Directory to write output files to.
--file-prefix TEXT=pkmeans_
File prefix for output files. Most gappa commands use the command name as the base name for file output. This option amends the base name, to distinguish runs with different data.
--file-suffix TEXT
File suffix for output files. Most gappa commands use the command name as the base name for file output. This option amends the base name, to distinguish runs with different data.
Tree Output
--write-newick-tree FLAG
If set, the tree is written to a Newick file. This format cannot store color information.
--write-nexus-tree FLAG
If set, the tree is written to a Nexus file. This can for example be opened in FigTree.
--write-phyloxml-tree FLAG
If set, the tree is written to a Phyloxml file.
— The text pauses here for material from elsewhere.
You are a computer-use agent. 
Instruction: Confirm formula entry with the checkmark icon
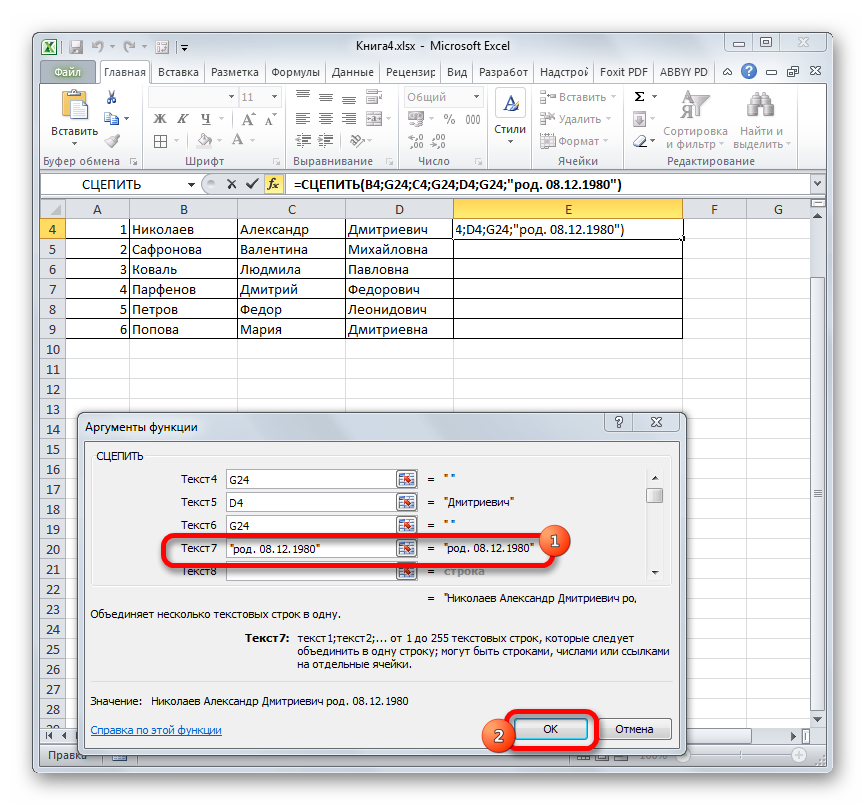pyautogui.click(x=250, y=184)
This can for example be used in Archaeopteryx.
--write-svg-tree FLAG
If set, the tree is written to a SVG file. This gives a file for vector graphics editors.
Newick Tree Output
--newick-tree-branch-length-precision INT=6 Needs: --write-newick-tree
Number of digits to print for branch lengths in Newick format.
--newick-tree-quote-invalid-chars FLAG Needs: --write-newick-tree
If set, node labels that contain characters that are invalid in the Newick format (i.e., spaces and :;()[],{}) are put into quotation marks. If not set (default), these characters are instead replaced by underscores, which changes the names, but works better with most downstream tools.
Svg Tree Output
--svg-tree-shape TEXT:{circular,rectangular}=circular Needs: --write-svg-tree
Shape of the tree.
--svg-tree-type TEXT:{cladogram,phylogram}=cladogram Needs: --write-svg-tree
Type of the tree, either using branch lengths (phylogram), or not (cladogram).
--svg-tree-stroke-width FLOAT=5 Needs: --write-svg-tree
Svg stroke width for the branches of the tree.
--svg-tree-ladderize FLAG Needs: --write-svg-tree
If set, the tree is ladderized.
Global Options
--allow-file-overwriting FLAG
Allow to overwrite existing output files instead of aborting the command.
--verbose FLAG
Produce more verbose output.
--threads UINT
Number of threads to use for calculations.
--log-file TEXT
Write all output to a log file, in addition to standard output to the terminal.

Description

The command runs a Phylogenetic k-means clustering on a set of jplace files (called samples). The aim is to group samples that are similar to each other regarding the Phylogenetic KR distance. This is for example useful to find structure in a set of samples from different locations or points in time.

Details

Values for k

It is often not obvious what the "natural" number of clusters of a set of samples is. To this end, it makes sense to try different values for k and explore how the clustering changes. Then, techniques like the Elbow Method can be used to estimate a reasonable number of clusters. See below for more on that.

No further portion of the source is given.